|Publication number||US5707298 A|
|Application number||US 08/341,764|
|Publication date||Jan 13, 1998|
|Filing date||Nov 18, 1994|
|Priority date||Nov 18, 1994|
|Publication number||08341764, 341764, US 5707298 A, US 5707298A, US-A-5707298, US5707298 A, US5707298A|
|Inventors||Joseph E. Chovanes|
|Original Assignee||Chovanes; Joseph E.|
|Export Citation||BiBTeX, EndNote, RefMan|
|Patent Citations (39), Non-Patent Citations (2), Referenced by (34), Classifications (7), Legal Events (7)|
|External Links: USPTO, USPTO Assignment, Espacenet|
This invention concerns teaching aids for sporting activities. More particularly, it concerns a teaching aid for sports and games wherein a ball or other projectile is struck by an implement.
Sports and games such as golf and baseball have, as a central feature, the forceful and accurate striking of a ball or other projectile by an implement. The forceful and accurate striking is facilitated by hitting the projectile with a specific area of the implement, commonly known as the sweet spot, which best transmits the energy of the swing from the implement to the projectile. The sweet spot may be located on a specific area of the implement designed for striking an object, such as the face of a golf club, or it may be a location along the length of the implement, such as on a baseball bat.
It may be difficult for the player to learn how to consistently strike the sweet spot, because of the many variables that are involved in learning how to swing an implement. It may also be difficult for the player to learn to strike the projectile cleanly, that is with maximum contact between the implement and the projectile, and without rolling the projectile along the implement. This rolling would tend to impart a spin or english to the projectile, which may be used to place a struck projectile accurately by an expert player, but all too often interferes with the straight projectile path the beginner is trying to develop. Additionally, it is often desirable to strike the projectile with a perpendicular implement face, rather than a slanted implement face, which as well might add undesirable english to the projectile.
Although it is desirable for a beginner to focus on hitting the projectile on the sweet spot, a more advanced player may well wish to strike the projectile in a number of areas of the implement, in order to affect its subsequent path in a desired manner.
Training aids that assist the player in developing an accurate swing are passive, that is, assist the player without actually striking any projectile, or active, which assist the player while actually striking a projectile.
The aids which would best seem to assist a player in developing a feel for the area on the implement that is striking the projectile are the active aids.
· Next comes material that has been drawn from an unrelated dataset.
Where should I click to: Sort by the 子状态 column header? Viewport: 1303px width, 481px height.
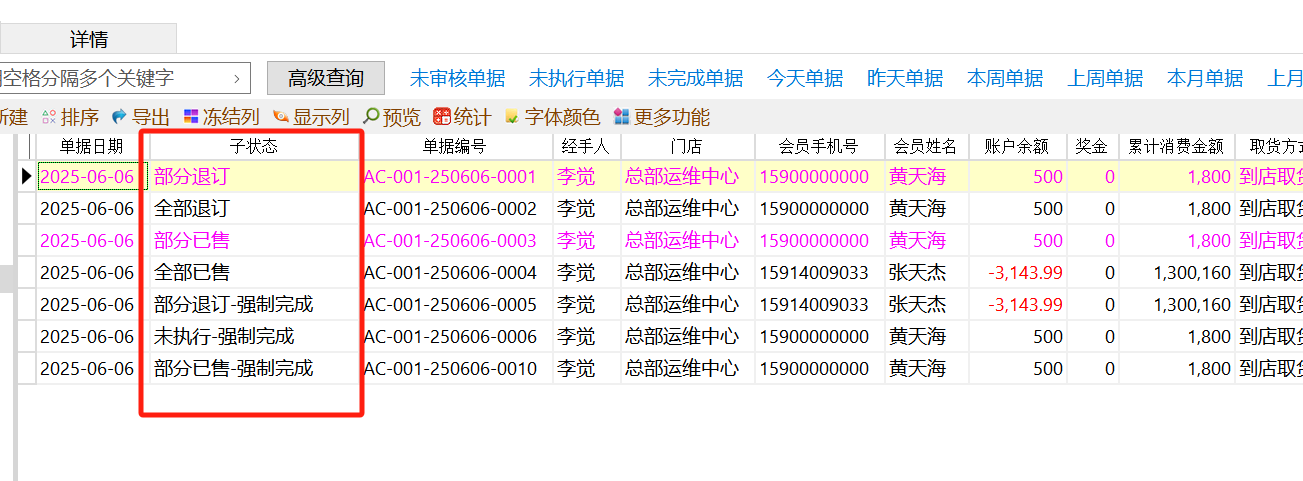254,146
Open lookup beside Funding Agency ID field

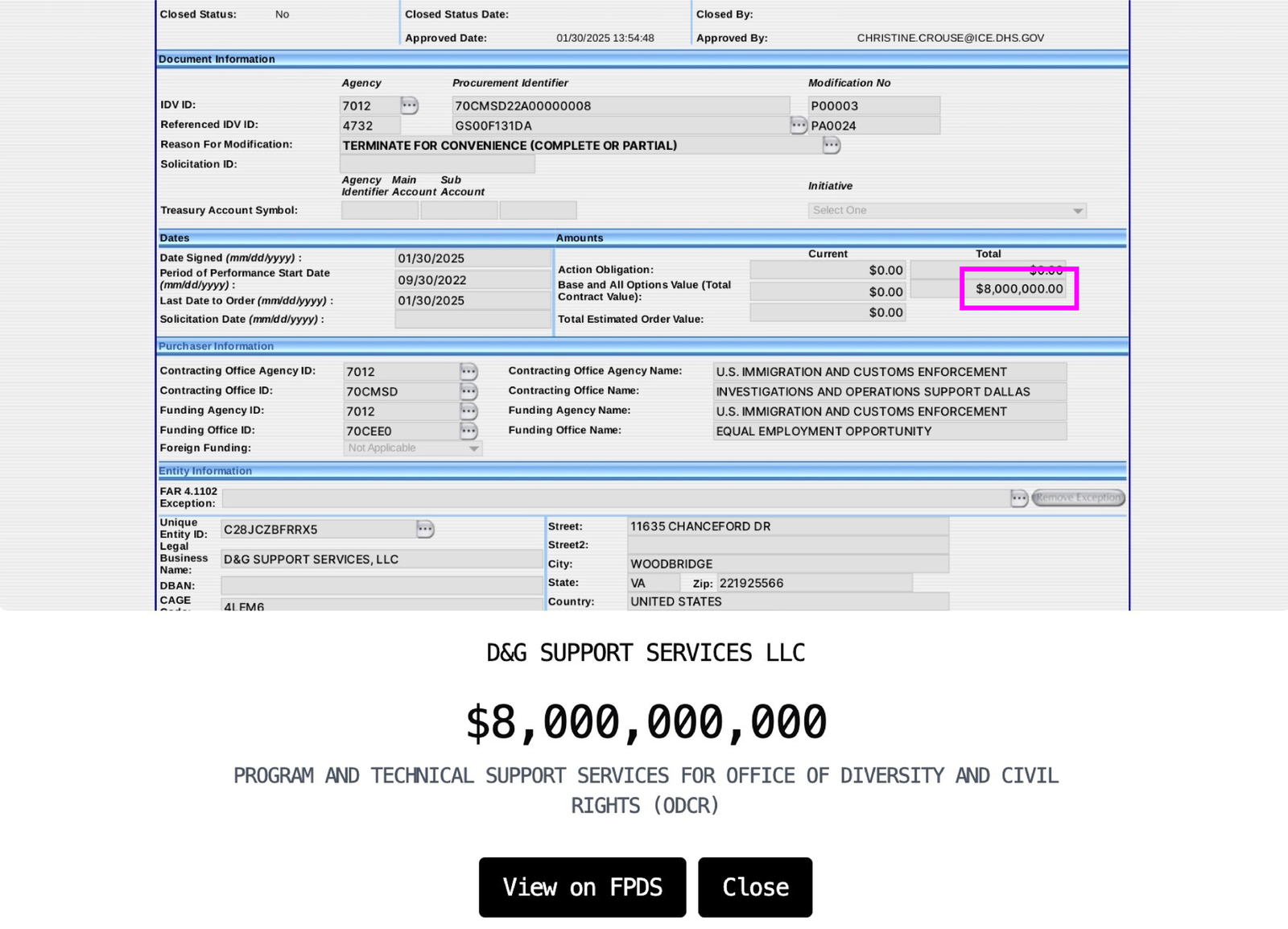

This is because the act of actually striking the projectile may influence the variables attendant to striking the ball properly. One example of this is in golf, where a loose grip may cause the club face to rotate upon striking the ball, and thus lead to the ball undesirably curving while in flight, because it has rolled along the face or been struck by a non-perpendicular face on an angle along the horizontal dimension, i.e., parallel to the ground.
The art of active aids is well known. In golf, for example, one method of determining the area where the player has struck the ball on the club face is by use of impact tape, a strip of which is placed on the club face. When the ball is struck, the impact leaves a mark on the tape, which can then be examined by the player to determine where on the club face the ball has been hit. The player can then adjust his swing if necessary in order to have the ball be struck in a different position on the club face.
One drawback to the prior art is that it often involves delayed feedback, that is instantaneous or near instantaneous feedback upon the moment of striking the projectile is not available. As with the impact tape example the examination of the club face necessitates a readjustment of the golfer in order to examine the club face. Additionally, the prior art may not indicate if the projectile has been struck cleanly, that is, if it has not been rolled along the implement's striking area. See, for example, U.S. Pat. No. 4,576,378. Another drawback is that the equipment used to assist the player may be cumbersome and unwieldy, as in the prior an which requires the player to operate within some sort of frame as they swing the implement. See, for example, U.S. Pat. No. 4,736,952.
One more problem with the prior art should be noted. The use of any device attached to the implement may affect the actual swing, as the player would be required to compensate for that weight as well as the weight of the implement. Therefore, it is desirable that any aid be of light enough weight so that it does not materially affect the implement weight.
Accordingly, it is an object of the present invention to provide a device which generates near instantaneous feedback to the player upon striking a projectile with an implement regarding the location of the strike.
It is another object of the present invention to provide a device which is inexpensive to manufacture, easy to use, and light weight.
The present invention provides a self-contained apparatus comprising a switch connected to a circuit and a means for indicating the location of impact between projectile and an implement. In one embodiment a switch is mounted on the striking surface of the implement and comprises two spaced apart thin metal plates with a slight separation between them. The first plate pivots and contacts the second plate when struck by the projectile thus closing the switch. The circuit comprises a power source and a sound generating integrated circuit (IC) chip with speaker. The closing of the switch supplies power to the IC chip which in turn drives the speaker. If the projectile is not struck on the area where the metal plates are mounted, there will be no closing of the circuit and thus no sound.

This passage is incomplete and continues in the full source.